The trend towards open government and greater transparency is likely to continue, particularly in the developed world democracies (World Economic Forum 2012, page 144), where it is progressively evolving into a more interactive web based relationship (eJournal of eDemocracy and Open Government 2011, page 166). As of September 2012, 93 countries have enacted legislation designed to uphold the right of the public to access government information (right2info.org). This in itself is significant. As Professor Prakash Sarangi suggests in his 2012 article (see page 154) on Corruption in India and the implementation of the 2005 Right to Information Act (RITA), “…the RITA encourages politicians and officials to put less stress on acting as agents of special interests, and more on acting as stewards of a public trust and even a common interest.”

Alongside rising online engagement with constituents in relation to information about policy processes and services, the UK (http://data.gov.uk/about-us) and US (http://www.data.gov/home)  administrations have also begun to publish public sector data  in support of both greater transparency but also to sponsor the creation of innovative new services based on that data. At EU level, in 2010 the European Commission published its e-Government Action Plan (a component of the Digital Agenda Flagship Initiative which is a key pillar of the EU 2020 Growth Strategy). The EU Action Plan includes a strong focus on empowering citizens and businesses to engage in the process of policy-making by increasing transparency and enhancing public access to government information (see page 5).

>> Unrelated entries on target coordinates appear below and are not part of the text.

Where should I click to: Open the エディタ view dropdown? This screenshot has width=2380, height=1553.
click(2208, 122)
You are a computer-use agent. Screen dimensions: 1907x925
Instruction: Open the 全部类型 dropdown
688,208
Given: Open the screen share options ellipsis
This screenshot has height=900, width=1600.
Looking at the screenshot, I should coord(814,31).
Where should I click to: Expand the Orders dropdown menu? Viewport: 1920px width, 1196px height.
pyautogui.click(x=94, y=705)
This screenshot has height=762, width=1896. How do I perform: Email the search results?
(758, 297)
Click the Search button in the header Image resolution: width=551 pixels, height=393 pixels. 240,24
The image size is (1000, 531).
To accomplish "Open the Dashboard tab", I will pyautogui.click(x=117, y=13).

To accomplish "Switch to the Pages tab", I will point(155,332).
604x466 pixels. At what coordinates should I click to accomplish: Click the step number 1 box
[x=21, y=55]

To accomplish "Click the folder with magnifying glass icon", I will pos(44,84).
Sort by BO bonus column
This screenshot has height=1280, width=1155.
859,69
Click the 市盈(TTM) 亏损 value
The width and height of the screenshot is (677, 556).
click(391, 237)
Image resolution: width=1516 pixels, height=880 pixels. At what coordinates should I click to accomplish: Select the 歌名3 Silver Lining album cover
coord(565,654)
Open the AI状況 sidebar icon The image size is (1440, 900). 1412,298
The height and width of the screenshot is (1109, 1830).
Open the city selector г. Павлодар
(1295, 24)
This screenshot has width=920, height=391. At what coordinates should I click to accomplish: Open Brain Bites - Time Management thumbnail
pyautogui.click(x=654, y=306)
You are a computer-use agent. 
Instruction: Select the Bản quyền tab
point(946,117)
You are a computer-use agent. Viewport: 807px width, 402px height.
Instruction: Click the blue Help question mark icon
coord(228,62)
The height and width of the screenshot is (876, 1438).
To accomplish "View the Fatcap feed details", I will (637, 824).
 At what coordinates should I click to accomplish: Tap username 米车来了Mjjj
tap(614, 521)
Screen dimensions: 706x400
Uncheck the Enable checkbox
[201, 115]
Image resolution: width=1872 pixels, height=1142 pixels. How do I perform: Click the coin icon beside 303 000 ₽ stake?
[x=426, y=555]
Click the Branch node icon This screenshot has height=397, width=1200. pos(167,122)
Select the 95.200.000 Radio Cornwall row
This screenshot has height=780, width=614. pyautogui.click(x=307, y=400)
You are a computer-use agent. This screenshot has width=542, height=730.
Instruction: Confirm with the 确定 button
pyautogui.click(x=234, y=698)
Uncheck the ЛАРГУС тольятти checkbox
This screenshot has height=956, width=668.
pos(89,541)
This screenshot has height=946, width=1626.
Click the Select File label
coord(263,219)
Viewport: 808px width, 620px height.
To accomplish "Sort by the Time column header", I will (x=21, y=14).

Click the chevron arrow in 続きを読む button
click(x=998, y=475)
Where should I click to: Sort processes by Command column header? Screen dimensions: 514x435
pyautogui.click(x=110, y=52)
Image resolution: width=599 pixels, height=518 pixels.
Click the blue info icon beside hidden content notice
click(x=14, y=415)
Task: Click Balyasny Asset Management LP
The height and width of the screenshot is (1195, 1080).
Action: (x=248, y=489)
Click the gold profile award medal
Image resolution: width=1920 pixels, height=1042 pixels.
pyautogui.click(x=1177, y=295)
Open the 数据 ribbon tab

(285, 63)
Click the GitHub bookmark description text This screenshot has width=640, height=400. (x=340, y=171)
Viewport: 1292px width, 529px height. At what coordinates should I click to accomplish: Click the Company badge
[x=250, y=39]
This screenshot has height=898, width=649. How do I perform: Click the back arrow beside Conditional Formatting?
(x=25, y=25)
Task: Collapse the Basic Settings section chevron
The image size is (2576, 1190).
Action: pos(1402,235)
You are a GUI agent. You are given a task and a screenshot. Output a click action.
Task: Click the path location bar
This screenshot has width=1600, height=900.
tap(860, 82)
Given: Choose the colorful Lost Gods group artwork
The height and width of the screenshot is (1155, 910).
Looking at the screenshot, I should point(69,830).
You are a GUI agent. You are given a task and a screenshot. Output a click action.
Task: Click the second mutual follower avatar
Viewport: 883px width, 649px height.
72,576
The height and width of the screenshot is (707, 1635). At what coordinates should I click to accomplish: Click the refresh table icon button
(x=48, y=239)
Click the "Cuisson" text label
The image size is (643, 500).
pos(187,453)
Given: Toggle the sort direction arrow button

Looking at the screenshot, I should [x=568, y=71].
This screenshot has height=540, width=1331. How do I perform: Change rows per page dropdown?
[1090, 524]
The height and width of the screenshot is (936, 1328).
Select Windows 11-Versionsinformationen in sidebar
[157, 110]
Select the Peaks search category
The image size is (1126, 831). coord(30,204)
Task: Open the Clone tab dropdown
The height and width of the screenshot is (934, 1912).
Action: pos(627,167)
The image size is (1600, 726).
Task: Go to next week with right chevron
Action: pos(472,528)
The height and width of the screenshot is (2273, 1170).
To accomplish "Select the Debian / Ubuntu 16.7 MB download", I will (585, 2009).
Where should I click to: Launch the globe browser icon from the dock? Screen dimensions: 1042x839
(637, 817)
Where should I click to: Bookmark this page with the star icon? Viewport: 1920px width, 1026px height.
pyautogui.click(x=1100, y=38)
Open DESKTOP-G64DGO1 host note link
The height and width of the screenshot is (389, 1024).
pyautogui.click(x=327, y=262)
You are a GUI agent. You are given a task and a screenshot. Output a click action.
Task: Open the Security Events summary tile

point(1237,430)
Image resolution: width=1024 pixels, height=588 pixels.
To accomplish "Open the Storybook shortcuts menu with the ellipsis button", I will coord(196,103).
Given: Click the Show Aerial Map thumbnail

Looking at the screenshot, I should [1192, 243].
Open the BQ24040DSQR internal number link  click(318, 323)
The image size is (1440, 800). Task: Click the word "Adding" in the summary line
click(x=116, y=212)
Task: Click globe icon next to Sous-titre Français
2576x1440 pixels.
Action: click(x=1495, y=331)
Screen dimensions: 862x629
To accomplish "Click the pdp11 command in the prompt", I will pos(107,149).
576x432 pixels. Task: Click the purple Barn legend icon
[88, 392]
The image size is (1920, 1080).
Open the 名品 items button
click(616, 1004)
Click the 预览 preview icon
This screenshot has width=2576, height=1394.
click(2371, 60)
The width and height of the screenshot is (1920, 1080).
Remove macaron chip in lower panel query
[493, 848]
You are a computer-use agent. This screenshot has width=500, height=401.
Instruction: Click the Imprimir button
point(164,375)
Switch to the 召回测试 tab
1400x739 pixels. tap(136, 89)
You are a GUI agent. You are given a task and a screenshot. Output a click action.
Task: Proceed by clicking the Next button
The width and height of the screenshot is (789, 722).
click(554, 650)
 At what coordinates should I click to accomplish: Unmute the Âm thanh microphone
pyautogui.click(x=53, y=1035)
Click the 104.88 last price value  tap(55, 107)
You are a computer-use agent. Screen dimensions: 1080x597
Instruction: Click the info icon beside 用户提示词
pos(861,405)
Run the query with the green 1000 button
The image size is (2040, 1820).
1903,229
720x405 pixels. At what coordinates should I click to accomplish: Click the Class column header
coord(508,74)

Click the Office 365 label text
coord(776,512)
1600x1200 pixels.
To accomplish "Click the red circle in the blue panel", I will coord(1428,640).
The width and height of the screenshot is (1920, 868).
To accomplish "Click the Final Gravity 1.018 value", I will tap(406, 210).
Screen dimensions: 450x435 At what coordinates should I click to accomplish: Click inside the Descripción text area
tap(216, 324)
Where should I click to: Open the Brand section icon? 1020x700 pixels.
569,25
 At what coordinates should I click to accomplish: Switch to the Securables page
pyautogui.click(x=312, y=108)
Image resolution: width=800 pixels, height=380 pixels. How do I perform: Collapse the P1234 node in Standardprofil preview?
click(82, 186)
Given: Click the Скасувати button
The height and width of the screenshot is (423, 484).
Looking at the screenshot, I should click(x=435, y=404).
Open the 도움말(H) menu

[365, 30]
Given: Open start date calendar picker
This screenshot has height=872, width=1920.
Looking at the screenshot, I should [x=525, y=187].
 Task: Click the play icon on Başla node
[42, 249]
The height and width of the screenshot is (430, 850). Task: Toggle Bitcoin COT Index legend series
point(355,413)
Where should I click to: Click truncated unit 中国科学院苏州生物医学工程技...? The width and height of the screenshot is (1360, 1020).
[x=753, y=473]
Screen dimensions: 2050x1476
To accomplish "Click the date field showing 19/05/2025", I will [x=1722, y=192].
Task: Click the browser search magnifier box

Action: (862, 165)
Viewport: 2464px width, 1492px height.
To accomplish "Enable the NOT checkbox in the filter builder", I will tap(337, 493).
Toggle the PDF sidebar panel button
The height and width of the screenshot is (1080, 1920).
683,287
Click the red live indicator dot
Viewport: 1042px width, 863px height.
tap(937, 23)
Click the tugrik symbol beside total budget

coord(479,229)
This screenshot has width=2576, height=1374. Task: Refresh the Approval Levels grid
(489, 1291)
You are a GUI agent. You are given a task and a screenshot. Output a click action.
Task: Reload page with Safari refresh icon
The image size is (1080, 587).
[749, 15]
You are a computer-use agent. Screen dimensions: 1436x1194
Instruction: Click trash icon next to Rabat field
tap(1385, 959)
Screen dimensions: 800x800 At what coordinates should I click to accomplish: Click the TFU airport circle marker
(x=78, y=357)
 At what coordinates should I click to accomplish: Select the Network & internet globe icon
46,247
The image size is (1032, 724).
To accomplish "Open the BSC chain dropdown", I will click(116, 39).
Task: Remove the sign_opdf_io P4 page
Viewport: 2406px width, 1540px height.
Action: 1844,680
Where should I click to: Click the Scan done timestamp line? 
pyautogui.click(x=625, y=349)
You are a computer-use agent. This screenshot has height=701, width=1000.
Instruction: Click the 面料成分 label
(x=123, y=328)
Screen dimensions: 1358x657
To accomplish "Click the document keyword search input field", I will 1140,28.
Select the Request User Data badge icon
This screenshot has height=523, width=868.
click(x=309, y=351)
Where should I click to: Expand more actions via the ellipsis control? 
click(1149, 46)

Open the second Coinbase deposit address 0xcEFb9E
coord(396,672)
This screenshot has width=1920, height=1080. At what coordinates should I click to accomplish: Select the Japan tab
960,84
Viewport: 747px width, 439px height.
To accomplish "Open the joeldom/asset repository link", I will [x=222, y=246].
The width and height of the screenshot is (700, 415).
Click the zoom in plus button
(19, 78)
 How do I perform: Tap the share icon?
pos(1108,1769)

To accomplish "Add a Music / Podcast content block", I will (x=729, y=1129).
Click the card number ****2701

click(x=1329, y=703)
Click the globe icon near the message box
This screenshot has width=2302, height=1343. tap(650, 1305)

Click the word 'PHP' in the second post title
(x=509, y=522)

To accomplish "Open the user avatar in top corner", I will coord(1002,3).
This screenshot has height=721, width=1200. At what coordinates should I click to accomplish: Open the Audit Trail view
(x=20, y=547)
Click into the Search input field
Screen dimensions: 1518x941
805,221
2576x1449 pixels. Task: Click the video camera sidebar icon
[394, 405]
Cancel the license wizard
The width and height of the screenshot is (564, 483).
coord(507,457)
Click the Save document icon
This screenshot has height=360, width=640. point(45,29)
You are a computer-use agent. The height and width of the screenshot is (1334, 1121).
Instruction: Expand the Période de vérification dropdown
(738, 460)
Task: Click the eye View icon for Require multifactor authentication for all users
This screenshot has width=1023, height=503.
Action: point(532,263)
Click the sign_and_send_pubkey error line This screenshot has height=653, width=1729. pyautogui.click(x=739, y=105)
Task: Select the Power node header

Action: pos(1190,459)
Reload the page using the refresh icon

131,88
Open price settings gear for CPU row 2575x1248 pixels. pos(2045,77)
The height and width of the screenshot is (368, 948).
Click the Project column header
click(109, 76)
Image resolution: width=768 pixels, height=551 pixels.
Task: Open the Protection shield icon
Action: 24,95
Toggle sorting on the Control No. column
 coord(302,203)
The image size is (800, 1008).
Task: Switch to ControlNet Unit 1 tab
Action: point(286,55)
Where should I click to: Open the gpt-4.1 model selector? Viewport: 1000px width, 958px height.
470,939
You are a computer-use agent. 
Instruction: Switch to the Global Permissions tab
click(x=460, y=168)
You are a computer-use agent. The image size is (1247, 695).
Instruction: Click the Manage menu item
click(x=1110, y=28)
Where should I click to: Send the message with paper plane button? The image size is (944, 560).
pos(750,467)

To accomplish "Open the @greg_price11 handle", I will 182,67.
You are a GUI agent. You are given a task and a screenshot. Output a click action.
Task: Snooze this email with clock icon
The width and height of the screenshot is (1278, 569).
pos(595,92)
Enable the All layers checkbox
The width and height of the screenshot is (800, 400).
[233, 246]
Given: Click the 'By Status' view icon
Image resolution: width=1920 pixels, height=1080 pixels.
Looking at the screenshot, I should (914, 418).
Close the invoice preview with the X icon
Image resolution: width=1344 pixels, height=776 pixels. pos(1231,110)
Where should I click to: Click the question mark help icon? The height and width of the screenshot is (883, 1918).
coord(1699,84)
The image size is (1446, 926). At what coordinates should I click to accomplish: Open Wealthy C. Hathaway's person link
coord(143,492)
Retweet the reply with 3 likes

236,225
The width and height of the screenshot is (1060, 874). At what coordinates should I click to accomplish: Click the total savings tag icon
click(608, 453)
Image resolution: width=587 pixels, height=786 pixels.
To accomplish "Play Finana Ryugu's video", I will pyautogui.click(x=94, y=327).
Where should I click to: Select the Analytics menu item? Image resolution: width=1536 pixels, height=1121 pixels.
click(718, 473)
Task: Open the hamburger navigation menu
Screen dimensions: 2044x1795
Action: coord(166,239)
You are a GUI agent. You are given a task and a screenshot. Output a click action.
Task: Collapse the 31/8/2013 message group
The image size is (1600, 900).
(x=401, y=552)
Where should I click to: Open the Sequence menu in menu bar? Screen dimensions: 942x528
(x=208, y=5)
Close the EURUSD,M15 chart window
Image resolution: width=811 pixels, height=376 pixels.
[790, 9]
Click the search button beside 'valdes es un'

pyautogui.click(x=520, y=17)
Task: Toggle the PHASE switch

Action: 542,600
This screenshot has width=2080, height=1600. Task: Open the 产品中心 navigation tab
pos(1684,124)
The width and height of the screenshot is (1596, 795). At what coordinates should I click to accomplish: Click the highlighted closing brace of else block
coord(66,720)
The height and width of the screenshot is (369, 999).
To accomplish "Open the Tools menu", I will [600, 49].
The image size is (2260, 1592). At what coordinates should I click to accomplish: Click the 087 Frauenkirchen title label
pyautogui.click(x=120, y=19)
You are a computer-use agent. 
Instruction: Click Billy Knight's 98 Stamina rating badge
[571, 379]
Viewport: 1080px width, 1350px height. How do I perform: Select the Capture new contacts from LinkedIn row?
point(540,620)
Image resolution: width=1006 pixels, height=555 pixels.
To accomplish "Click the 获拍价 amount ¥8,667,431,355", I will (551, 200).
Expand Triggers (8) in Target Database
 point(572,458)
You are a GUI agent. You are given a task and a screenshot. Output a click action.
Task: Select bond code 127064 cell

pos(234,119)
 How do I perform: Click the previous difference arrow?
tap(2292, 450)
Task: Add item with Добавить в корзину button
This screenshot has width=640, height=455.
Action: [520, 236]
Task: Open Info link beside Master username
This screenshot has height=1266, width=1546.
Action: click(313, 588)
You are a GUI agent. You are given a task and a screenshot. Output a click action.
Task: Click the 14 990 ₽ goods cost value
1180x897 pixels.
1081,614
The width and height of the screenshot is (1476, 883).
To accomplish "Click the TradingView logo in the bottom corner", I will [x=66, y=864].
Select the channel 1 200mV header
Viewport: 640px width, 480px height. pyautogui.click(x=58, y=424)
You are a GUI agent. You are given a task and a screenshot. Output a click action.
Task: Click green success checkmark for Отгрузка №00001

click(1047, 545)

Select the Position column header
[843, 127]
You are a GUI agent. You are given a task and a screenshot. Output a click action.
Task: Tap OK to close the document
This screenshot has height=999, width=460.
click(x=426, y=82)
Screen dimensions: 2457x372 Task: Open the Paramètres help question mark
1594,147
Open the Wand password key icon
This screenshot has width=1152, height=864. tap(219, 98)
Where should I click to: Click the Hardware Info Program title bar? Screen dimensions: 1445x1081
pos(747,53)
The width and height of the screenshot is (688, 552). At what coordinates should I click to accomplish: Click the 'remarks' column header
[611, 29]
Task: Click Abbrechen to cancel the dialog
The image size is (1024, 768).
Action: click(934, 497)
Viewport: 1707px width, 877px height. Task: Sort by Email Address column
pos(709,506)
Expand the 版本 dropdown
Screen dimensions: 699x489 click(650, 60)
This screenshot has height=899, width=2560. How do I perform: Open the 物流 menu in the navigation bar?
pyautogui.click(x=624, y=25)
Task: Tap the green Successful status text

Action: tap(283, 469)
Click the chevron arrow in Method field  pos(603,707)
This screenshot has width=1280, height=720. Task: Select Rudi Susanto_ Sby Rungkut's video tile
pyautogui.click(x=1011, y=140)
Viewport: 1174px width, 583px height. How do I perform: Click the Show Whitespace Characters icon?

In April 2012, representatives from 55 governments met in Brasilia for the inaugural meeting of the Open Government Partnership, a new international initiative designed to promote transparency, empower citizens, reduce corruption and strengthen governance through new technologies. According to a 2012 correlational analysis by the World Economic Forum (see page 127) there is a positive relationship between countries with high levels of digitization (the wholesale adoption of networked digital technologies by governments, businesses and consumers) and levels of social transparency, public participation and the ability of governments to make information accessible to the public.

As government policy decisions (and their consequences) become increasingly visible to those they govern, driven substantially by the expansion of Internet connectivity, this process becomes politically difficult to reverse in the face of rising public expectation. According to the 2012 United Nations e-Government Survey (see page 3), these new opportunities have “strongly shifted expectations of what governments can and should do, using modern information and communication technologies, to strengthen public service and advance equitable, people-centred development.”

The standards expected by members of the public when using online consultation and engagement tools can also be challenging to achieve (in the UK the 2011 the Government’s ICT Strategy Strategic Implementation Plan identified this as one of the top three risks in using online channels). In addition, while most commentators focus on the positive benefits of open government, it has also been pointed out that transparency, participation and collaboration “should be viewed as means towards desirable ends, rather than administrative ends in themselves” (Open Government and e-Government: Democratic Challenges from a Public Value Perspective, 2012, page 83). Others express concern that if governments overly fixate on exciting new technologically enabled possibilities, they may run the risk of overlooking other key (if less exciting) elements of solving important policy problems (Open Knowledge Foundation Blog, September 2012).